I don’t know if Edinburgh Council’s senior officers inadvertently gave the game away about short-term lets in a committee report this week, but the cat is out the bag that they expect their new rules will slash the sector by four-fifths.
The detail was tucked away in the notes at the end of a Tourist Tax paper, but how they calculated an 80 per cent fall is unclear because although all operators large and small must now obtain a licence, it’s impossible to know how many will be compliant before applications are assessed.
What if they all met the requirements? Council leader Cammy Day can protest all he likes that the number was just a guesstimate to help judge how much money the Tourist Tax would raise, but he would say that wouldn’t he, and it’s there in black and white.
To hit a specific number requires a target, but that would concede the licensing system was unfair because a well-run, fully compliant operation would be rejected because the quota had been met, not for failing to meet the required standard.
Having lost one judicial review and facing a second, this could easily lead to a third legal challenge if it’s shown the council intends to take money for applications it knows have only a 20 per cent chance of success.
Killing off 80 per cent of Edinburgh’s STL market could cost the Council anything up to £4m in lost licence application fees, and on top of the estimated £0.5m administration cost it would be a significant inroad into projected Tourist Tax revenues of between £5.6m and £39.2m.
It wants to raise as much as it can, while also seeking to hobble an important part of the sector it hopes will lay golden eggs for what, judging by this week’s report, looks like anything which springs to mind, from funding the Festivals to subsidising public transport.
It’s no wonder 85 per cent of Edinburgh people who responded to a 2018 consultation supported the Tourist Tax principle because most people have paid similar charges on their holidays, and it’s not hard to think of something the council isn’t doing which it might fund.
But despite assurances from SNP public finance minister Tom Arthur that the Scottish Government won’t indirectly claw back the revenue by cutting the block grant, as it does for business rates, the legislation contains no such guarantee.
Mr Arthur won’t be public finance minister for ever, and as Edinburgh is currently the worst-funded local authority in Scotland per head, the SNP has a track record of short-changing the capital.

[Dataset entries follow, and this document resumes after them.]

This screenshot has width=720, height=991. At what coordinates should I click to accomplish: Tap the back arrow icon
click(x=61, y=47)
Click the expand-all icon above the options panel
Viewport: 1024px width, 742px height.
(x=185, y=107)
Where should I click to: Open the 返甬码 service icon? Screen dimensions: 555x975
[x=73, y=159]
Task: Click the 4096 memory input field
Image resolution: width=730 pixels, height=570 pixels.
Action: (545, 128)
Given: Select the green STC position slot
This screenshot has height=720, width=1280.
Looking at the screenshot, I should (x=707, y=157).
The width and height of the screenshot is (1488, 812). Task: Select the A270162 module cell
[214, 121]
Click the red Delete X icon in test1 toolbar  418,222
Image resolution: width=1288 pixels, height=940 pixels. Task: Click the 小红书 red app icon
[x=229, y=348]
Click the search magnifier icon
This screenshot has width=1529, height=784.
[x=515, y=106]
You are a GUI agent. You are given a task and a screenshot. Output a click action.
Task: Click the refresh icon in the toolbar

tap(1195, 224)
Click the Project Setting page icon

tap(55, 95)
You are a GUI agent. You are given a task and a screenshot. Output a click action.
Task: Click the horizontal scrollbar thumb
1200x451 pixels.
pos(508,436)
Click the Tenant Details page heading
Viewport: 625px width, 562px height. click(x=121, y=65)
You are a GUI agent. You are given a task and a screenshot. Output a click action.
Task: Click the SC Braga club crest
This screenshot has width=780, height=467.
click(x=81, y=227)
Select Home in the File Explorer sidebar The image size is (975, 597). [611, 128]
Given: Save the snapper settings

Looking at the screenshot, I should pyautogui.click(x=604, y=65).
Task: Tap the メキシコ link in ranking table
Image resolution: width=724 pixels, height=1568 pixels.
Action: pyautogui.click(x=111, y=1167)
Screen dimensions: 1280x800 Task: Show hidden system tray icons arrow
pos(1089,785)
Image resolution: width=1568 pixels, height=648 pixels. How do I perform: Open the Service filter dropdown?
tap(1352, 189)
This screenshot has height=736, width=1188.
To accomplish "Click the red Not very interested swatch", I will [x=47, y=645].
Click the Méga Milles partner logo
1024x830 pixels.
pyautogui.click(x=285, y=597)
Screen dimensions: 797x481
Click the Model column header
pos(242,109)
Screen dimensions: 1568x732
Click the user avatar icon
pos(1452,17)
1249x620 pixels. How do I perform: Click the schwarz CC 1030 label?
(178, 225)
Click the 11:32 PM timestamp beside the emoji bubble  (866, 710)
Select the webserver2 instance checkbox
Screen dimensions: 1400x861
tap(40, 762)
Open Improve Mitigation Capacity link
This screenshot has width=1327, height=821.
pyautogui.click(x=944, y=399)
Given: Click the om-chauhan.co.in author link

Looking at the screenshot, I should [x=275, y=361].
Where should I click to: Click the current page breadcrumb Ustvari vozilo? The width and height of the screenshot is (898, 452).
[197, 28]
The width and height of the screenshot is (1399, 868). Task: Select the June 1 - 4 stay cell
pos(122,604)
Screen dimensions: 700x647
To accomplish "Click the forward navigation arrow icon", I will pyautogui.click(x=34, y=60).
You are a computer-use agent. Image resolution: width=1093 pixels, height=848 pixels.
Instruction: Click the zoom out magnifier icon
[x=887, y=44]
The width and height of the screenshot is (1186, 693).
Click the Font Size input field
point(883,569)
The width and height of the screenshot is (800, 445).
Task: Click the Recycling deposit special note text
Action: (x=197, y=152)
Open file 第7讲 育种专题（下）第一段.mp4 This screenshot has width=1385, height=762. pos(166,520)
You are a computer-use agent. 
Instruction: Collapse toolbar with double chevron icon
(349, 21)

As well as the council itself, hotels and guest houses ─ and the few Airbnbs the authority allows to survive ─ could incur huge inconvenience and cost in gearing up for collecting the levy, only for the benefit to be sucked back into the Scottish Government’s pot by the back door.
Nor does the legislation cover business tourism, creating a loophole which is a recipe for confusion and evasion.
There is a long way to go before the charge can be introduced, the middle of 2026 at the earliest, and a lot of work will be needed to make sure this doesn’t turn into another disaster like the deposit return scheme. The hospitality industry has had enough already.